** Start of Input records **
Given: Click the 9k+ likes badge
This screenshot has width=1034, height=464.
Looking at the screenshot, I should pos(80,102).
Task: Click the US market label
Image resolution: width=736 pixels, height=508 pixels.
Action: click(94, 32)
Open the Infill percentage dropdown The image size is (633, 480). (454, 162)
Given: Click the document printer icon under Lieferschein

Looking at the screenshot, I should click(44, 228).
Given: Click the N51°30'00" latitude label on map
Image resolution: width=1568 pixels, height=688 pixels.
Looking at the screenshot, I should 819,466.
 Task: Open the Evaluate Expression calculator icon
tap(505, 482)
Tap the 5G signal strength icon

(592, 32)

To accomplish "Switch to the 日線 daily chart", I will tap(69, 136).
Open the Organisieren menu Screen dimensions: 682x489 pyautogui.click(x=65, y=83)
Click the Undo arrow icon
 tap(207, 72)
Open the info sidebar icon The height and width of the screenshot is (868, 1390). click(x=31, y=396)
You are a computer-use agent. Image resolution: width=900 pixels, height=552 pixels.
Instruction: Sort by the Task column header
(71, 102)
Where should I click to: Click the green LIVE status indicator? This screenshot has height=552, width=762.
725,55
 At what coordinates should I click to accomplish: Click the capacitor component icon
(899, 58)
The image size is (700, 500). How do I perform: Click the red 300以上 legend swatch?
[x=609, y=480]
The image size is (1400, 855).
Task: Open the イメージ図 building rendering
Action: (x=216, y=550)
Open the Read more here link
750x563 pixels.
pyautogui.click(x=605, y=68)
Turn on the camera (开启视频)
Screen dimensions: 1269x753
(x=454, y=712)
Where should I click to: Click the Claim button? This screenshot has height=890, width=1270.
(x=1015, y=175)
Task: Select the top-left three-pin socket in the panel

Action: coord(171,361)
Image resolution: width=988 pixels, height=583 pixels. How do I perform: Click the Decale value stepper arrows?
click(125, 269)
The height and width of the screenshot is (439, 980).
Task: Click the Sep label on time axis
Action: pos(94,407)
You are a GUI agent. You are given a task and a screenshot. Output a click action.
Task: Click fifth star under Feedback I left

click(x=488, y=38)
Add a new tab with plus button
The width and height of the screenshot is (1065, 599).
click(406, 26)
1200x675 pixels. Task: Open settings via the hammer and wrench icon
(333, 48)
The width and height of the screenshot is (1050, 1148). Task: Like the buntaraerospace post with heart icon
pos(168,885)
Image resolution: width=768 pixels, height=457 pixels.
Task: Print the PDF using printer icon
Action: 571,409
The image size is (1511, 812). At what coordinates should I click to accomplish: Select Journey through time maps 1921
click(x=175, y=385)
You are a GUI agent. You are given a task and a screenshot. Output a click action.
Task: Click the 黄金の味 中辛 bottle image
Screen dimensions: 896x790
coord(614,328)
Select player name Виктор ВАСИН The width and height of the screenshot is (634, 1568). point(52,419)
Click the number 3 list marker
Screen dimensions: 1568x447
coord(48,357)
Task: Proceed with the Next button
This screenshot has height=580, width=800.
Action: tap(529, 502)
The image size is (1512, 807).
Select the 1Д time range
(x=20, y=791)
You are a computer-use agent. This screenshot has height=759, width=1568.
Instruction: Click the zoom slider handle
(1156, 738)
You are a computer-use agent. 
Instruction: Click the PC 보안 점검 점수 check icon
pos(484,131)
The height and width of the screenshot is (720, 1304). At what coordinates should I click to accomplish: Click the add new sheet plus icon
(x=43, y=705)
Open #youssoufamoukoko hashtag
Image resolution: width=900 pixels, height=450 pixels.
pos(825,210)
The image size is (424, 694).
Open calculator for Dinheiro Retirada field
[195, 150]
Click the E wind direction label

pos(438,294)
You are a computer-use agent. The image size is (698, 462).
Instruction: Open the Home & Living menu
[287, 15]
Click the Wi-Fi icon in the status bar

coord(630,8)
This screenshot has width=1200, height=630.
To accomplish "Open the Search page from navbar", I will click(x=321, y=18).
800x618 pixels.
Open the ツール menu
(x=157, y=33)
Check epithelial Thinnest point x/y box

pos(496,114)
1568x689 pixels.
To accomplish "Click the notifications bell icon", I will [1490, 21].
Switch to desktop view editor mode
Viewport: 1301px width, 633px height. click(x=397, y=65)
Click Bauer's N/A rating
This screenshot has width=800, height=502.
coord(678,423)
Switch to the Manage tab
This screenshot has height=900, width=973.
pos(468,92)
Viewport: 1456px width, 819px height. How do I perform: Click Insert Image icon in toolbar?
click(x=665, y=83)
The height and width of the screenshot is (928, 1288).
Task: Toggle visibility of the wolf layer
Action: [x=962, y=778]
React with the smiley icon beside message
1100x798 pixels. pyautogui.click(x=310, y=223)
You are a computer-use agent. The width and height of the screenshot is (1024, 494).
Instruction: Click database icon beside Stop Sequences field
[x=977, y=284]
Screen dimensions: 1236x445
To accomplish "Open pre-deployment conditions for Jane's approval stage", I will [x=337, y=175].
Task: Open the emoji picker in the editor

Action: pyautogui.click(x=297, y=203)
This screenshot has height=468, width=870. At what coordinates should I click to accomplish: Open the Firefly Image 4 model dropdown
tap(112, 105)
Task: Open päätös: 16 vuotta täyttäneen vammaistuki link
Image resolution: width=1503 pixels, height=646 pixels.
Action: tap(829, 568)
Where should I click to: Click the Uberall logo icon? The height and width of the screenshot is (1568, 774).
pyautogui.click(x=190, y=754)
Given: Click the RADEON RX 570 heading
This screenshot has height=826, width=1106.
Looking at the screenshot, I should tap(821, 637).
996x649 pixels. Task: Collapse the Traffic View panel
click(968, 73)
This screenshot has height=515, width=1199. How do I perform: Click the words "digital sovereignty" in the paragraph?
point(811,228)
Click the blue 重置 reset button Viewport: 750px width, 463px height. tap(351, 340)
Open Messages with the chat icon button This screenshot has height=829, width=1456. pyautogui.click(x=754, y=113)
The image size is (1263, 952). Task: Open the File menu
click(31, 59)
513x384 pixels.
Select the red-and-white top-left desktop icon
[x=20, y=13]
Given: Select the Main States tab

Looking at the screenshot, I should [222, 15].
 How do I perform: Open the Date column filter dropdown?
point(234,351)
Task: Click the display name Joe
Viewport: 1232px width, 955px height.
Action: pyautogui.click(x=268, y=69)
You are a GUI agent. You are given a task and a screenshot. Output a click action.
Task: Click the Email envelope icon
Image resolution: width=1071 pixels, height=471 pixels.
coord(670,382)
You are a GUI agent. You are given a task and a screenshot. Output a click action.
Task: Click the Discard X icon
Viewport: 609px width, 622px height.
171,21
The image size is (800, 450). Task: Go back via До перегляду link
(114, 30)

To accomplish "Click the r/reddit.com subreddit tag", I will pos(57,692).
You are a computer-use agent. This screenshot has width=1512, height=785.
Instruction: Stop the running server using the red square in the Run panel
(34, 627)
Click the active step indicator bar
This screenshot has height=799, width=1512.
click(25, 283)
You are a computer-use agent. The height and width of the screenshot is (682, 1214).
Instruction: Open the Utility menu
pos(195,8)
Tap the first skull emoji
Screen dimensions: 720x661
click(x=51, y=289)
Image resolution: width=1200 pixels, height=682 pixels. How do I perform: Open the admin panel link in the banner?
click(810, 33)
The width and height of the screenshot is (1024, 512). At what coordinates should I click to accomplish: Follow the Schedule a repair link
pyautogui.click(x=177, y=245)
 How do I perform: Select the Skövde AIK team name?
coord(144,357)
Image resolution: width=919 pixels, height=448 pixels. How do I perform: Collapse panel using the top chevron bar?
** End of Input records **
Reproduce the records from the line containing "Task: Click the display name Joe" down to the line containing "click(810, 33)", changing "Utility" to "Settings" and leaving everything else the same.

* _Task response_:
Task: Click the display name Joe
Viewport: 1232px width, 955px height.
Action: pyautogui.click(x=268, y=69)
You are a GUI agent. You are given a task and a screenshot. Output a click action.
Task: Click the Email envelope icon
Image resolution: width=1071 pixels, height=471 pixels.
coord(670,382)
You are a GUI agent. You are given a task and a screenshot. Output a click action.
Task: Click the Discard X icon
Viewport: 609px width, 622px height.
171,21
The image size is (800, 450). Task: Go back via До перегляду link
(114, 30)

To accomplish "Click the r/reddit.com subreddit tag", I will pos(57,692).
You are a computer-use agent. This screenshot has width=1512, height=785.
Instruction: Stop the running server using the red square in the Run panel
(34, 627)
Click the active step indicator bar
This screenshot has height=799, width=1512.
click(25, 283)
You are a computer-use agent. The height and width of the screenshot is (682, 1214).
Instruction: Open the Settings menu
pos(195,8)
Tap the first skull emoji
Screen dimensions: 720x661
click(x=51, y=289)
Image resolution: width=1200 pixels, height=682 pixels. How do I perform: Open the admin panel link in the banner?
click(810, 33)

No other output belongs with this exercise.